§ Exercise aim
In two sentences, sum up the post below about moving to Chicago.

** BEGIN Quoted passage **

How do you know when your local administration has gone too far?
10 years ago last July marked 10 years since I had first seen Chicago. I came here for a 2-day event with only 1 goal in mind, to see the band LYCIA. I fell in love with Chicago, her people and all of her beauty. It was so clean, and families were rollerblading in the streets downtown and bicyclists were everywhere. I knew that scorching hot Sunday, Chicago was going to be my home. It took 3 years to make the move, but it wasn't going to be something I was going to do overnight. It would take some planning and seed planting.
So as of 98’ I was here. And the environmentally local government pleased me even more.
Well Mayor Daley has been getting lots of negative press over the last couple of years due to some rather "shady" choices of his administration. That press has snowballed massively as of late. And who in the long haul has paid that price? The commuter.

** END Quoted passage **
** BEGIN Data provided **

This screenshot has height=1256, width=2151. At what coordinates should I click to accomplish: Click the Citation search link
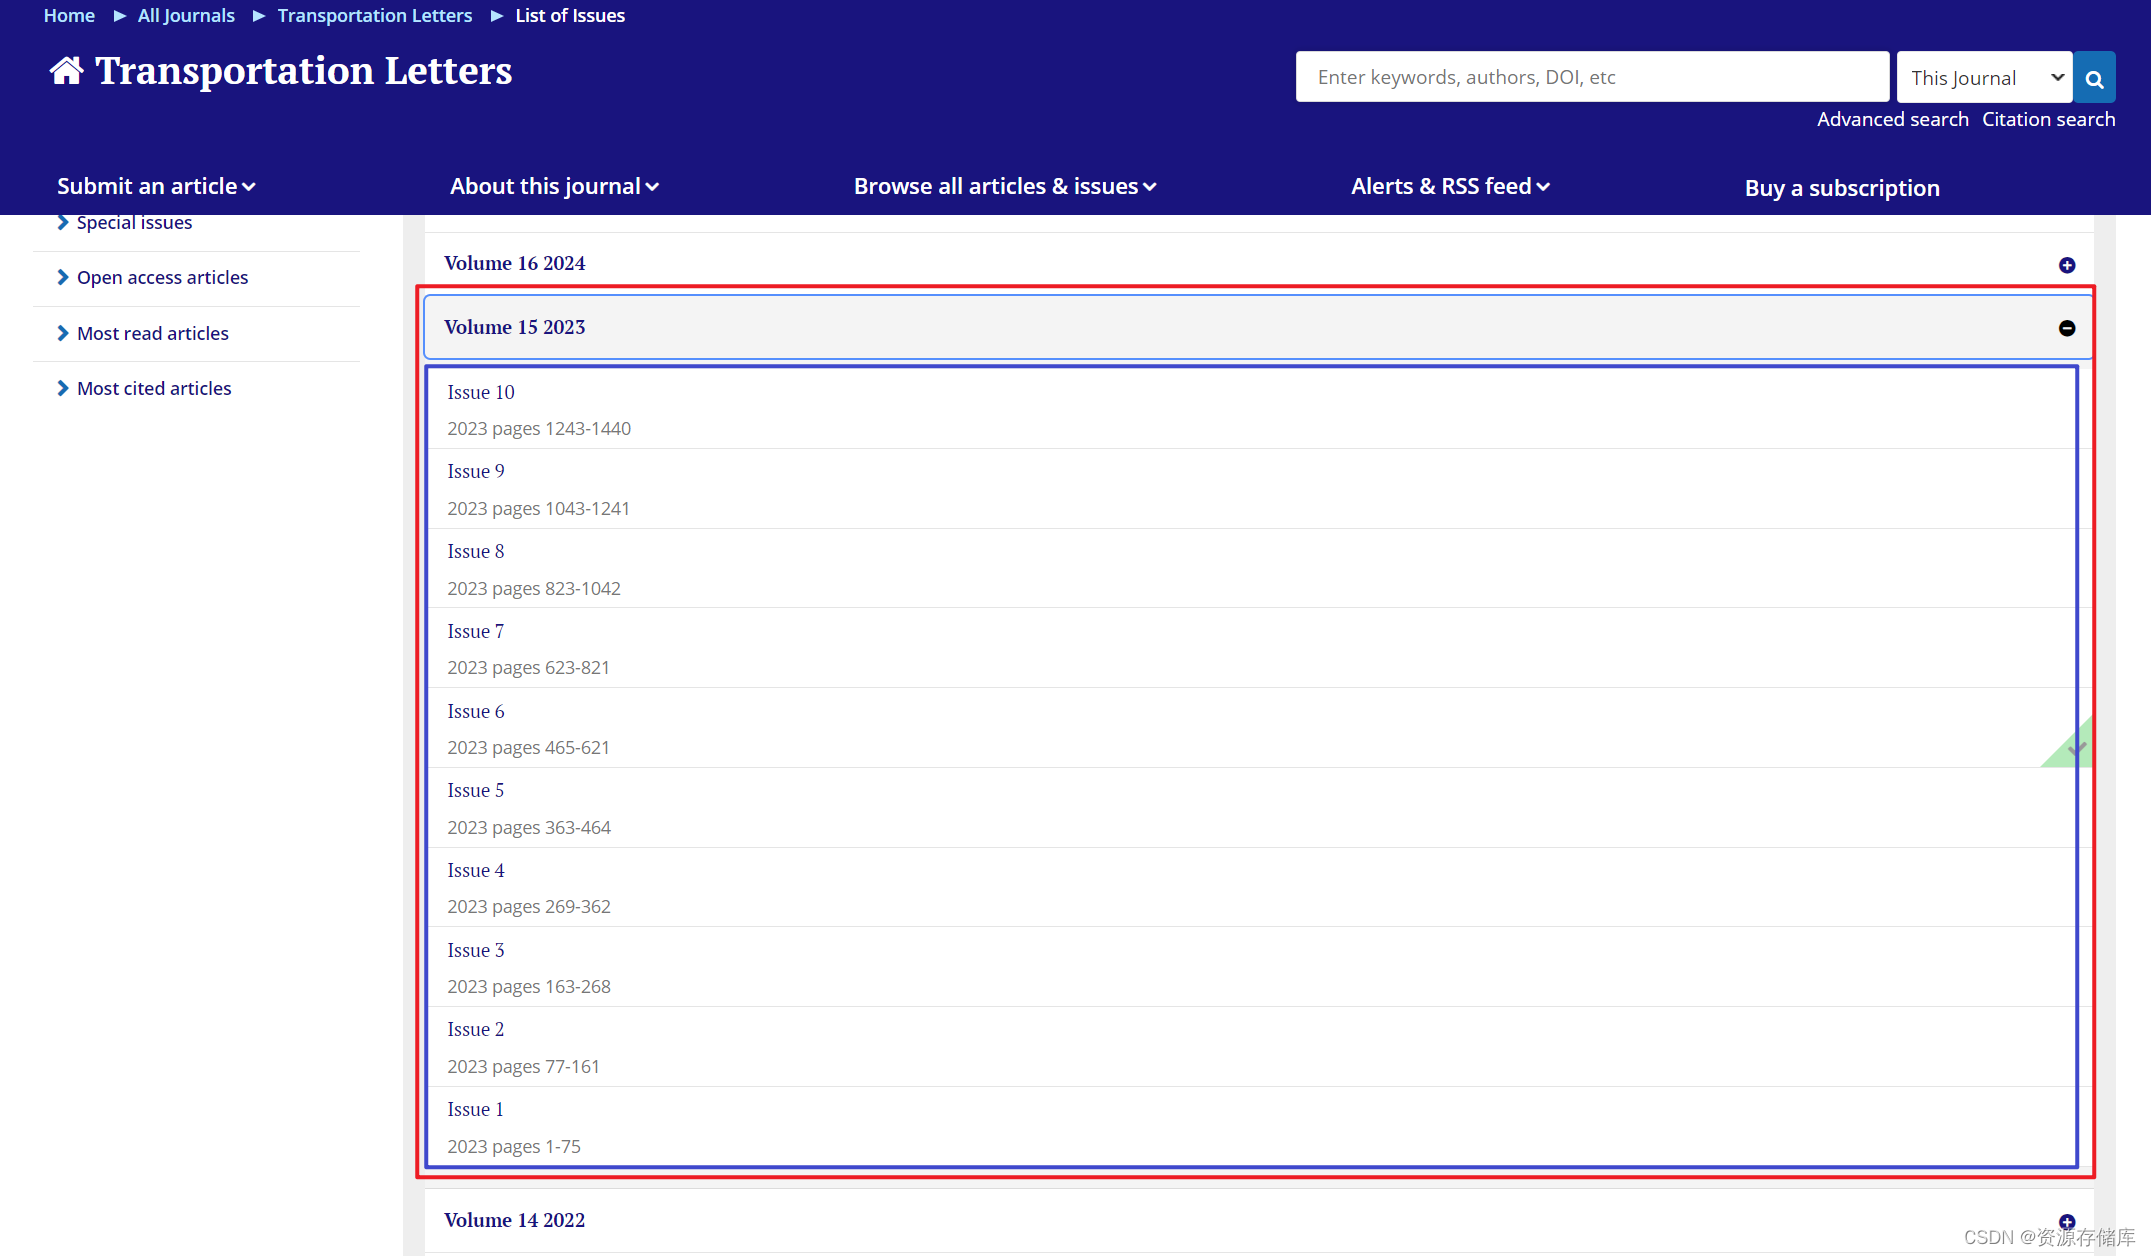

** END Data provided **

§ Full output
The writer first came to Chicago for a two-day event to see the band LYCIA, fell in love with the clean city full of rollerbladers and bicyclists, and after three years of planning moved there in '98, pleased by its environmentally minded local government. The writer adds that Mayor Daley has drawn growing negative press over "shady" choices by his administration, and that commuters have paid the price.